Most relevant research achievements

Situational and context-aware knowledge access:
ContextADDICT is a methodological framework for integrating, tailoring and delivering context-aware information.

Flexible and semantic-based structured and semistructured data analysis and querying:
(1) NYAYA is a tool for the management of Semantic-Web data that couples a general-purpose storage mechanism with efficient ontology reasoning and querying capabilities.
(2) The TreeRuler prototype enables the extraction of intensional, approximate information on the structure and content of relational databases or XML documents.

Pervasive Language Definition and Development:
PerLa is an SQL-like language for the interaction with a pervasive system as if it were a database. It allows the user to interact with logical objects that wrap physical devices, which can become part of the system at run-time with a “Plug and Play” behaviour.

Stream Reasoning:
The BOTTARI application, winner of the Semantic Web Challenge 2011, exploits social media and context to provide recommendations to user in a specific geographic location.

Genomic Data Management:
GFINDer is a system for discovering, using, and mining a large amount of genomic information from heterogeneous and distributed online databases for supporting the biomedical interpretation of high-throughput biomolecular experiments.

Infrastructure for multi-domain queries:
the SeCo query engine supports queries expressed in a declarative language over service interfaces. Queries are translated into acyclic invocation workflows, and then into physical execution plans interpreted by the query engine.

Answering queries with ranking:
Traditional rank join algorithms have shortcomings in solving the proximity rank join problem, as they may read more input than needed. A tight bound is therefore defined to guarantee that an I/O cost always is within a constant factor of optimal.

Human computation architecture and tools:
the CUbRIK project has defined a process-based architecture for defining workflows of automatic and human tasks, capable of exporting activities for execution by large pools of humans in social networks, crowdsourcing platforms and games with a purpose.

Web Mashups models and tools:
New models, methods, and tools have been defined for the composition of Web mashups. We have proposed visual composition paradigms adequate for the end-users, new component and composition models, and Web-based composition environments equipped with model-to-code generative techniques for the transformation of the high-level visual abstractions into execution models addressing multiple devices.
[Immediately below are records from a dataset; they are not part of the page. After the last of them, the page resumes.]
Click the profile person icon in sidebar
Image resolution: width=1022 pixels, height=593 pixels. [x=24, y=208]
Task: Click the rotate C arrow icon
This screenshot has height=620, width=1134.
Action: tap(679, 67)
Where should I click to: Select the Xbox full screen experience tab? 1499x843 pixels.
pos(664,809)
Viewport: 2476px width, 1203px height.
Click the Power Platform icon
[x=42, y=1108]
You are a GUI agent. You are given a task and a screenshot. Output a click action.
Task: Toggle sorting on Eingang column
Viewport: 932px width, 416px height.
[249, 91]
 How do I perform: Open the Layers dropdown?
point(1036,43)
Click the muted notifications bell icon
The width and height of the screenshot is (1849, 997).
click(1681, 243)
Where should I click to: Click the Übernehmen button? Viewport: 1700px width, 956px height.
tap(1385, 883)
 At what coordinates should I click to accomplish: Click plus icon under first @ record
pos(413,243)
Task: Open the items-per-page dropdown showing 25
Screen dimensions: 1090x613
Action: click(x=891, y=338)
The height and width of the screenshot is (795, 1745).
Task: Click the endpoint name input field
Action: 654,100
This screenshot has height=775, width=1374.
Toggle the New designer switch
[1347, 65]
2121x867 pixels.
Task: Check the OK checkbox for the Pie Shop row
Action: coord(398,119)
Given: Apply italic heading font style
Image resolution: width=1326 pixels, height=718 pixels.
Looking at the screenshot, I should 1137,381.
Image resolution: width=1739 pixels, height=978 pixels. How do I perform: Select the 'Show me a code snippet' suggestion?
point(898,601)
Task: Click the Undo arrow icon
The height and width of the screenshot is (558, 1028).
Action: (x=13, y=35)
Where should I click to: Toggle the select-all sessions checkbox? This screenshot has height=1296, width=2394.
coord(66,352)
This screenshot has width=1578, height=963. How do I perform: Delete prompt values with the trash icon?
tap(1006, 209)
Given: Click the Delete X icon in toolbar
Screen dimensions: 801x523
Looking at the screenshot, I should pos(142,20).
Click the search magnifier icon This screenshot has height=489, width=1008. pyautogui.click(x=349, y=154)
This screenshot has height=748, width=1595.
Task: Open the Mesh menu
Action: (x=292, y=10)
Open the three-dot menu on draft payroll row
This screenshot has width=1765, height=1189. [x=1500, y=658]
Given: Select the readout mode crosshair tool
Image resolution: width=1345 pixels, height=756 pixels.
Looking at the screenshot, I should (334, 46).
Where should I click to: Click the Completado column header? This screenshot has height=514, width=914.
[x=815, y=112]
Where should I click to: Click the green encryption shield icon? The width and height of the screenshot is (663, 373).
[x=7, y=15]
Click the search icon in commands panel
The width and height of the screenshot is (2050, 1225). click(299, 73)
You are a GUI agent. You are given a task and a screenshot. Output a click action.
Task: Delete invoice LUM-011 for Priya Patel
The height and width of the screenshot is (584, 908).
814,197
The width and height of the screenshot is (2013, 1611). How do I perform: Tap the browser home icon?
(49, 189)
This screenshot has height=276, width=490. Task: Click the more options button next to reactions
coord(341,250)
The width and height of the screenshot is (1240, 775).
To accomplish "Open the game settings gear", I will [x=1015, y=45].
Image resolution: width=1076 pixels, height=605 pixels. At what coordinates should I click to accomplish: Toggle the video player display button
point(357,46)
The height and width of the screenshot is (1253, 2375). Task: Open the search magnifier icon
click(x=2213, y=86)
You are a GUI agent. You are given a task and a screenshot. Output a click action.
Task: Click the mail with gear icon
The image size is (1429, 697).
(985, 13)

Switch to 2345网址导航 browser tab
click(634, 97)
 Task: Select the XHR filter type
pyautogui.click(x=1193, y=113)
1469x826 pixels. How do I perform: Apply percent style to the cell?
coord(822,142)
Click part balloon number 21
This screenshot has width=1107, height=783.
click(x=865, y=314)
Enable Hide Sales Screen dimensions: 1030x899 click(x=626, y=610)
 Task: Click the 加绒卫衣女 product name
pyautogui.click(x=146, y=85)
Multimedia, multichannel communication:
an innovative toolkit (1001stories) has been created allowing the authoring and delivery of multimedia content over various channels/devices, used in more than 40 professional applications and by more than 20,000 students of all ages at school.

eLearning:
innovative formats for supporting learning through technologies and innovative learning experiences have been delivered in 18 different European countries plus Israel and the USA, to more than 9,000 students; playful and tangible interaction have been investigated to understand how the promote learning, in particularly in children with special needs.

Haptic interaction:
high-level haptic interaction models and tools have been developed and applied in a visual-haptic interaction to support chemistry learning.

Exploratory information access:
a new exploratory paradigm, based on highly reactive interfaces, for handling and “sense making” of huge data, has been developed and applied in various contexts (eLearning, eCulture…). More than 100 of real-life actors have been involved.

Social Business Process Management:
Social BPM is about designing and executing processes cooperatively. We explore the organizational and technological implications of Social BPM and propose a model-driven approach to the design of social business processes, by extending the BPMN standard to incorporate social interactions into process models and generate application code from models.